My ex-MIL travelled to visit us last month and pupster was a menace while she was here, jumping and mouthing much more than usual, not listening to me etc.

This just sounds like poor management to me. If you know your dog gets excited around visitors then you need to keep them on a lead or use a crate, tether or baby gate system to keep them away from visitors until they've calmed down, then allow them to greet calmly. If they jump or mouth then they get removed - and repeat until they learn that being calm means they can stay in the room.

There are lots of alternative behaviours you can teach too, like "go to your bed" or "four paws on the floor" or "sit" - something incompatible with jumping, and then reward, reward reward.

Floralnomad · 24/05/2024 16:20

OokBook · 24/05/2024 16:04

My pup's a patterdale x cocker spaniel. Any training advice? 🤞x

Find something he loves , probably a ball if he’s like mine then don’t allow them in the house and use them to keep attention and train recall that’s what I did . Always carry one more ball than you think you need so that you’ve always got one for distraction purposes . Compromise - our dog didnt recall so I taught him a solid down and then he waited for me to get to him . Don’t set them up to fail so be selective about where you let them offlead - beaches , parks , our local heath all fine , woods , open country with a risk of livestock , anywhere with lakes and ducks keep them on a longline .

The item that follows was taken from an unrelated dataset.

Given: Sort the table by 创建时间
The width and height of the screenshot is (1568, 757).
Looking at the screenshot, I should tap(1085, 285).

Ylvamoon · 24/05/2024 16:58

@OokBook I have had lots of l different dogs over the years.

The best behaved have always been the ones that I took to regular training classes. Doing something together rather than let the dog run riot in a park works wonders! (Dogs still need the riot sessions, just not exclusively!)
I'm a big fan of the KC good citizen dog scheme (all dogs are welcome!) It takes an average of 24 months to achieve gold standard.
Regular training and working through the levels will give you the opportunity to build that lovely, solid bond.

Plus, club based training is more affordable than your pricy behaviorist or private dog trainer.
I know KC has a bad reputation for some atrocious breeding, but the training guidelines are good.

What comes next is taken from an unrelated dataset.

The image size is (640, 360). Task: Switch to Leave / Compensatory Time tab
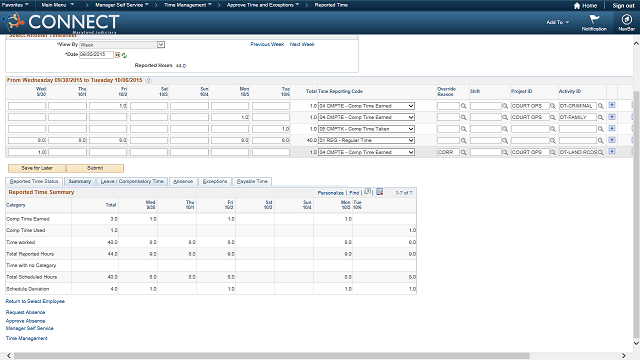click(132, 181)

OokBook · 24/05/2024 17:49

Balloonhearts · 23/05/2024 15:40

Dogs are very emotionally intelligent animals. They can connect a behaviour to a reaction. If I do x then she gets cross, if I do y, she is happy and I get nice things and attention.

If they love you and are close to you, they want to make you happy.

Just treat them kindly, reward them for good behaviour, show you are happy with them. If they misbehave, tell them off, show you are cross and send them to their bed.

Be firm and start as you mean to go on. If you don't want them on furniture when they are massive hairy beasts, don't allow it when they are a tiny puppy either. Teach them like toddlers.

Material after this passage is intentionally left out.